Glomangiomas (also called glomuvenous malformation) differ clinically from glomus tumors in that they occur in childhood and adolescence, are usually asymptomatic, do not have a predilection for the subungal region, and often are multifocal. They can vary in colour from pink-to-blue and often become darker with age; they may be plaque-like or nodular. Multiple glomangiomas are rare and comprise about 10 percent of all glomus tumours.
Histology of glomangioma
In glomangioma, the histopathology shows dilated venous channels that resemble venous malformations (figures 1, 2). Unlike venous malformations, they demonstrate single to multiple rows of surrounding cuboidal glomus cells (figures 3,4).
The glomus cells stain positively for vimentin and α-smooth-muscle actin but are negative for desmin, von Willibrand factor, and S-100.
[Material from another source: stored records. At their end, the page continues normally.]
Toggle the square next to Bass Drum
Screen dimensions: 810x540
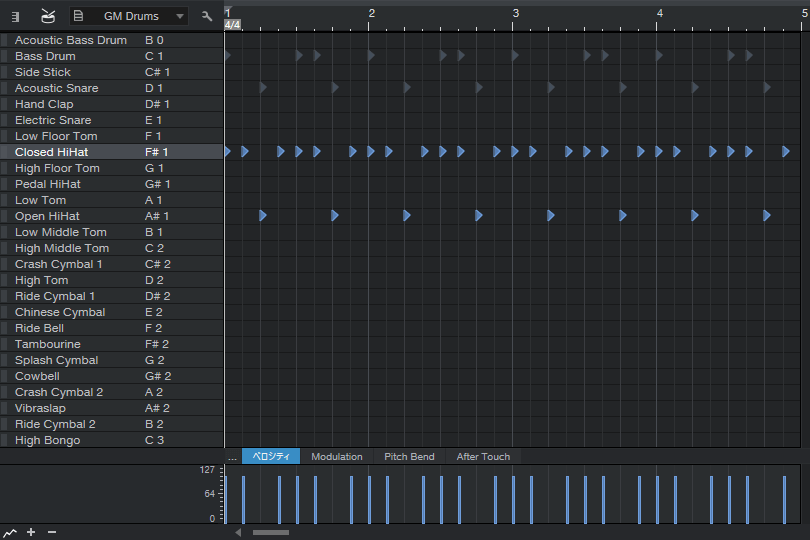point(5,56)
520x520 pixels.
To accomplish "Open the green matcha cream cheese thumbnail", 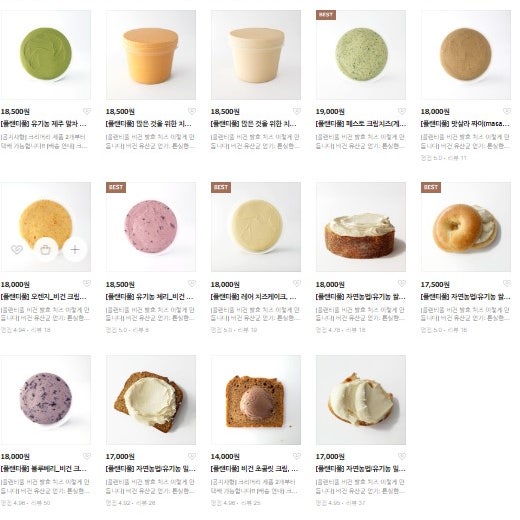I will tap(46, 55).
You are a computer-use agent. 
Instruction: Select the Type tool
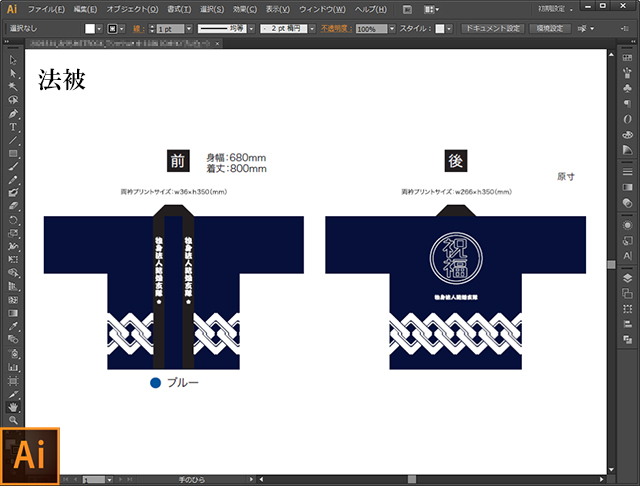(13, 127)
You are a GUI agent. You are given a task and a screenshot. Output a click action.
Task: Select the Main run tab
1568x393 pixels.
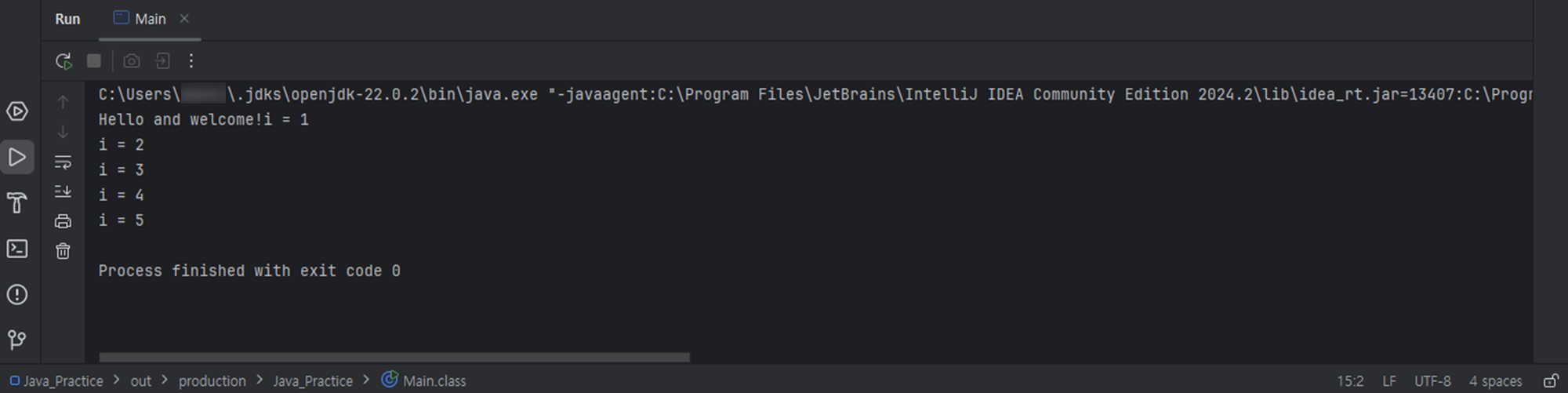click(140, 19)
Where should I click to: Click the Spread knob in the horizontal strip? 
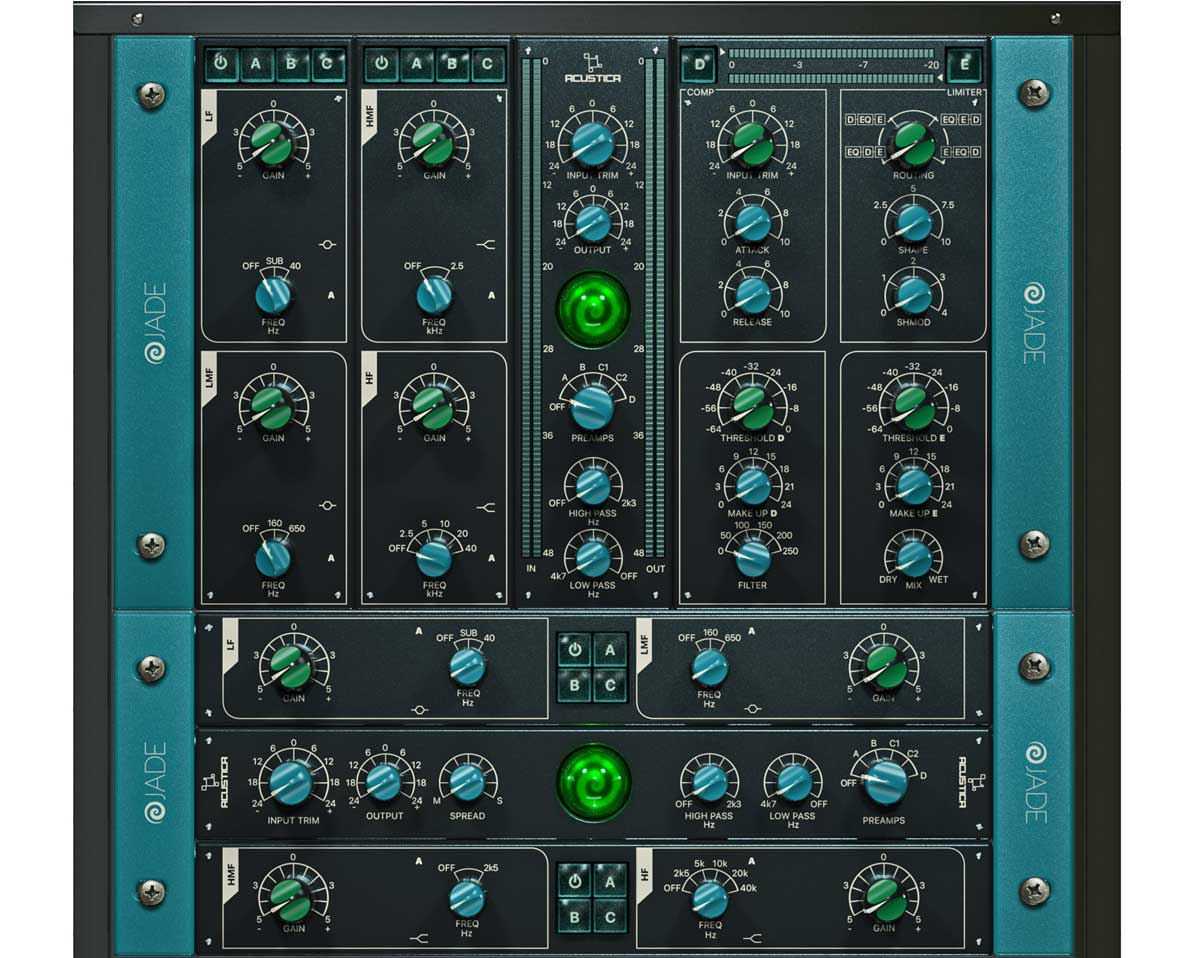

Differential diagnosis for glomangioma
Other diagnoses to be considered include:
- Vascular malformation — these don't have the perivascular glomus cell accumulations seen in glomangioma
- Myopericytoma, angioleiomyoma, myofibroma — these all have varying degrees of perivascular muscle cells but these cells lack the classic cuboidal glomus cells. These tumours usually show a degree of desmin positivity in the perivascular cells which are not seen in glomangioma.